But you will say, perhaps, “Where was there such a church in the time of the antichristian apostasy? did not the visible church wholly fail?”
I answer, — Though I acknowledge all the churches in the world have greatly apostatized and fallen away, yet, in the first place, all did not fall away in the same length or manner with those in these parts of the world that were under the antichristian apostasy. There were churches in the east which, though very corrupt formerly, and now more so, yet might justly be esteemed a visible church. Besides, the church of God was then in Babylon until the Reformation. There was in the Roman church a number of persons that sincerely feared God, and belonged unto the Zion of Christ, who were preserved. Hence is that call, Rev. xviii. 4, “Come out of her, my people.” Christ’s people were in her until the time that God gave them a call to come out of her. And another part of them were in visible opposition all along to the growing apostasy of the Papacy. About four or five hundred years after Christ, the great composition was made between Christianity and Paganism, when the outward court was given to the Gentiles to be trodden down; that is, plainly, when those northern nations that divided and destroyed the Roman empire were brought in to be Christians. And, upon that composition, nations came in to a profession of Christianity with Pagan worship and manners; but yielded obedience unto Christian rulers, — bishops, priests, and the like. Now, from that very time, when all things sunk into Antichristianism, there was still a visible testimony given against it by the church of Christ; that is, by believers from one generation to another, — an eminent, blessed testimony, against all that cursed apostasy.

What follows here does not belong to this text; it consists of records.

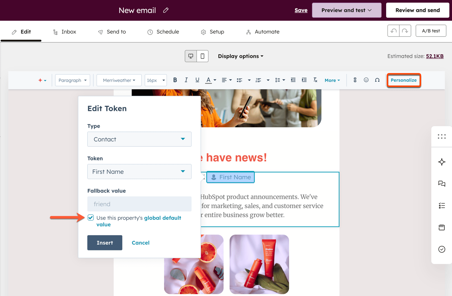The image size is (452, 296).
Task: Open the comments panel in right sidebar
Action: point(442,184)
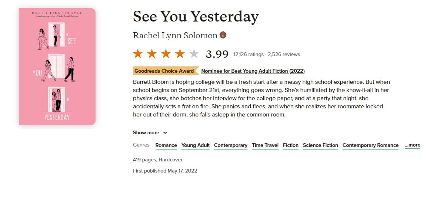Click the fourth rating star
Screen dimensions: 437x197
point(180,54)
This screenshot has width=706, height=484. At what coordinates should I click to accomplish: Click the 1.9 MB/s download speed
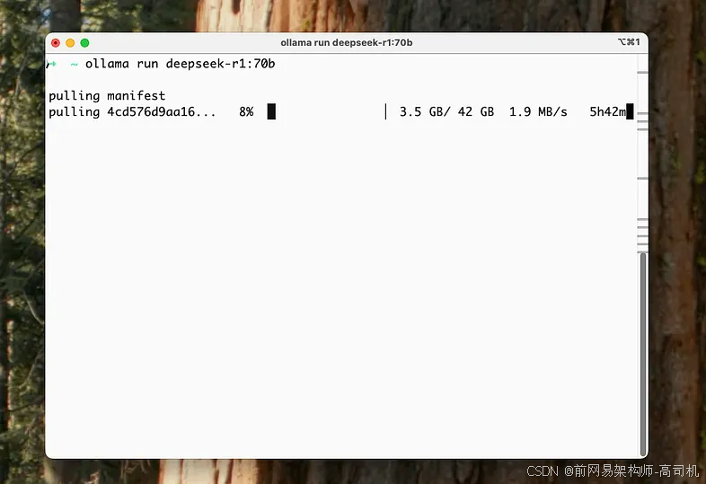click(x=538, y=111)
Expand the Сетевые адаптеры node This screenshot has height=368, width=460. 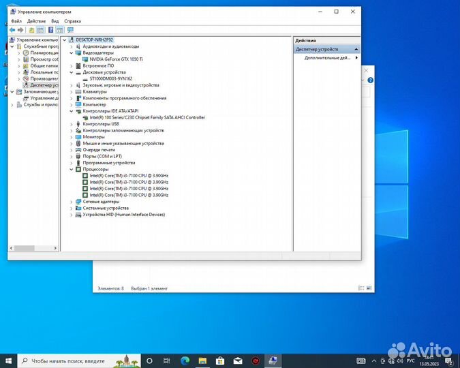pos(71,202)
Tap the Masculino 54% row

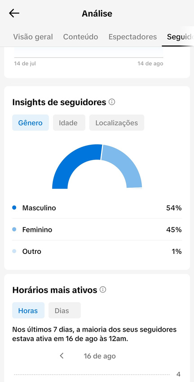pyautogui.click(x=97, y=208)
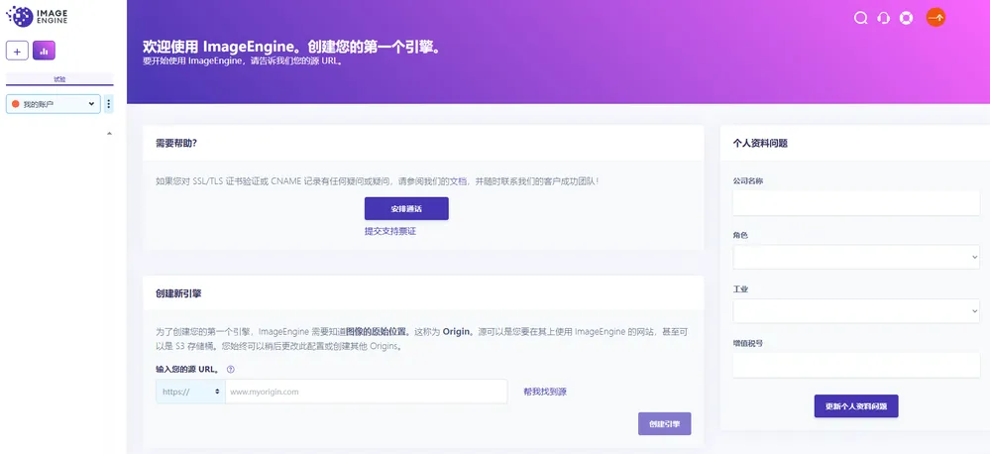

It is good to keep our faith and expectation within bounds, — that we do not look for more than is like to come to pass; and yet still to have our faith confirmed in those things that may be sure not to fail. “All Israel shall be saved,” and Christ will maintain his kingdom in the world against all opposition; — that is, the cause wherein we are engaged, whatsoever becomes of our persons, will be triumphant. Believers shall be saved, and a professing church shall be preserved; which is all the general cause wherein we are engaged. And God, it may be, hath placed us in this age to give over our testimony to the future generation.

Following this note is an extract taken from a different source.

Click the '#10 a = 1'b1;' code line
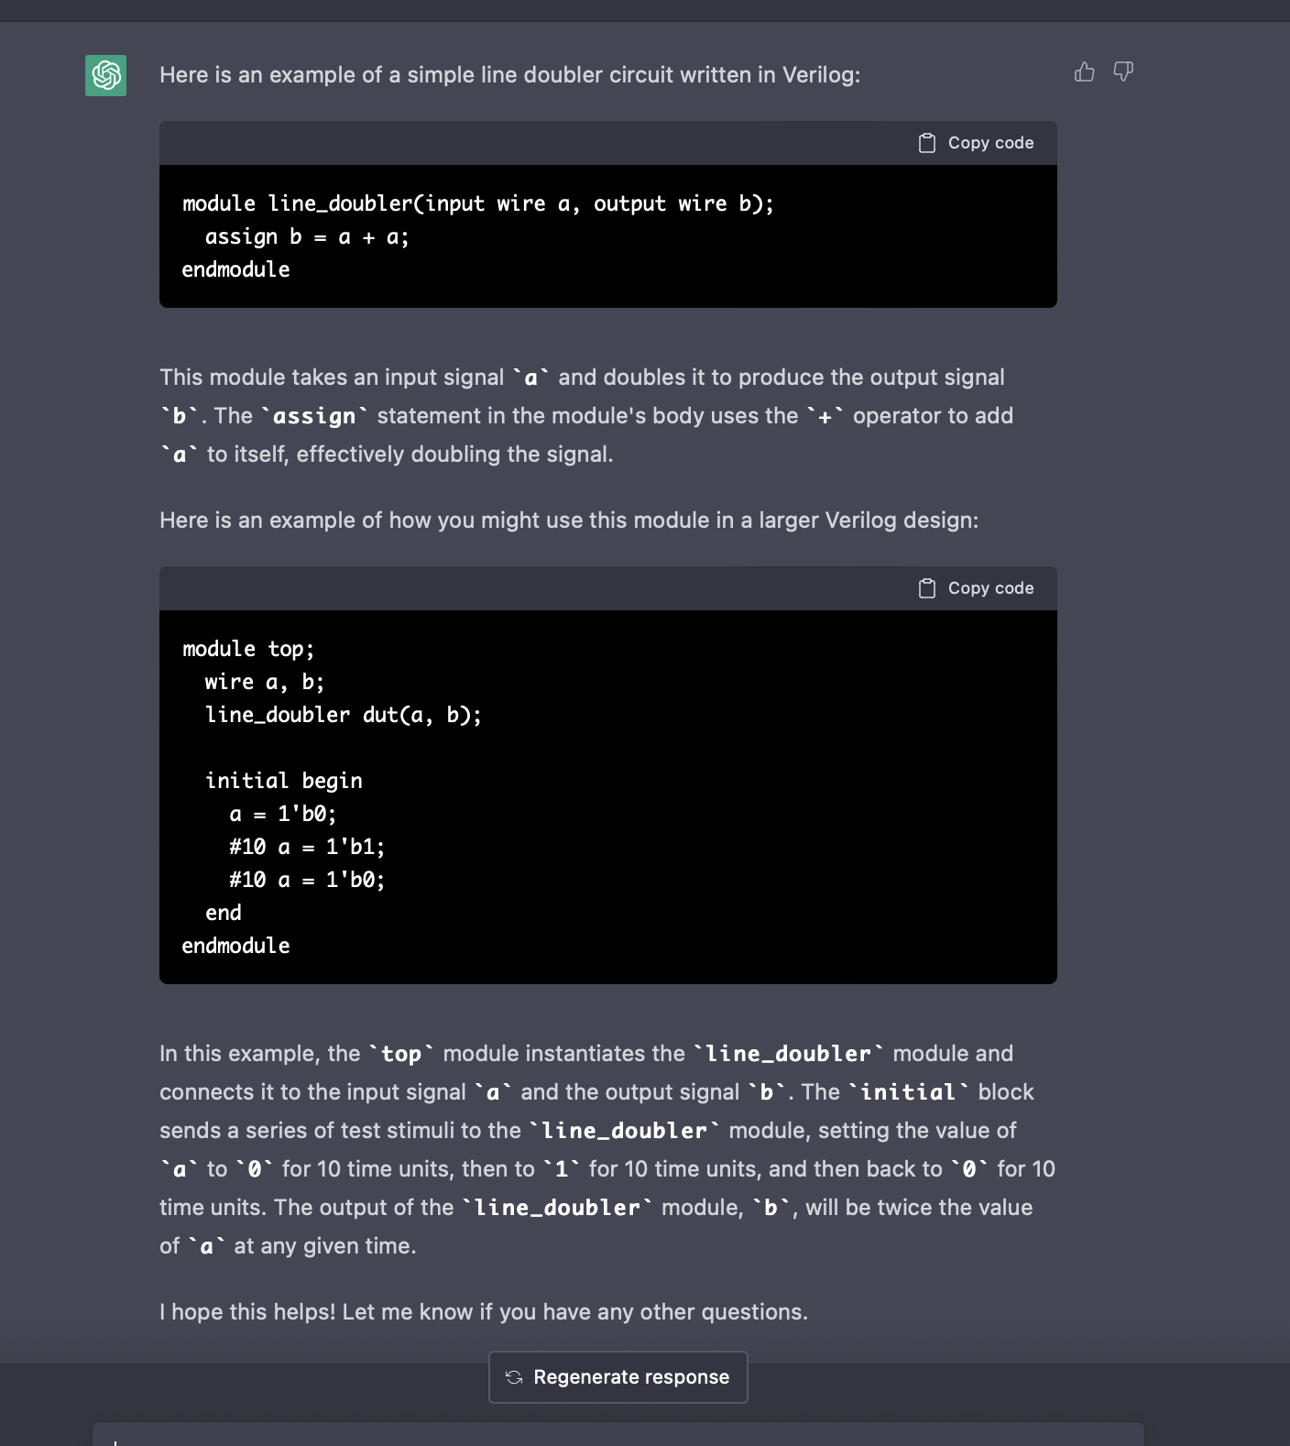Screen dimensions: 1290x1446 307,848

3. There belongs to the preservation of the church, the protection and deliverance of the true church of God under persecution: this likewise comes within the compass of these fortifications. We are very apt to look after our own concerns, and, it may be, to imagine 312we are more concerned in this third head than in both the former. But those that think so make a very wrong judgment; for the measure of all our concerns in present deliverance, or in the conflicts of the church, is to be taken from these two generals, — the eternal salvation of the church at last, and the preservation of the kingdom of Christ in the world. And if once we begin to measure them by our own advantages, peace, liberty, or friends, we shall take wrong measures of God’s providence and our own expectation.
There are three seasons, or three ways, whereby churches, in particular times and places, are in danger of coming short of this protection, or seeming so to do:— (1.) When the power of Satan and the world are set upon them in a way of persecution. (2.) When the nations of the world among whom they live are so wicked that God will not forbear a general devastation and destruction. (3.) When themselves apostatize and decay, and provoke God to remove his candlestick from among them. In such seasons it comes to a trial, whether particular churches, or a church in any particular place, shall be preserved and protected in their present trial, or not. And I confess unto you that my thoughts are, that all three are upon us at present; which makes our case the more difficult and hard to be determined. But this, I bless God, I cannot but think, that what we most fear is least to be feared. It is plain we most fear the first; and I think I am certain that the first is least to be feared. I shall speak briefly to each of them:—
(1.) As to the first, there are two rules whereby to make a judgment of the preservation of the church in time of persecution. The one is that given by the prophet Hosea, Hos. xi. 12, “Ephraim compasseth me about with lies, and the house of Israel with deceit: but Judah yet ruleth with God, and is faithful with the saints.” He prophesies the immediate destruction of Ephraim:— The Church of Israel shall wander to Assyria. But Judah shall yet abide. Why? “Judah yet ruleth with God;” that is, for God, — the ruling power of Judah is for God. I take that to be the meaning of the words; for if you will observe concerning Judah, all that ever were good among them was in the ruling power. In the very days of Josiah himself, Judah, that is, the body of the people, turned to God feignedly, and not with their whole heart, Jer. iii. 10. But yet the prophet foresaw a time would come that Judah should not be so. He shall rule, therefore, while he is faithful to God. Here, then, is your rule:— While the ruling power of a church or nation is for God, is faithful to God and his interest, walking with him, they are within these bulwarks. And truly, to speak what I believe in this matter (for in all things that are future, that we may not have clear and full evidence of, there is a reserve for sovereignty), wherever there are churches walking 313with God, ruling for God, and faithful to him, they shall never be prevailed against by outward persecution in any place; unless it be in subserviency to the hidden design of sovereign wisdom to remove the gospel wholly from such a place. This, then, is the second rule: and we can never fathom, and so must be in the dark, whether the church in this or that particular place shall be absolutely preserved; because, if God pleases, he can make the total scattering to be a means subservient to the spreading of the gospel. But so far as they walk with God, they are within this protection.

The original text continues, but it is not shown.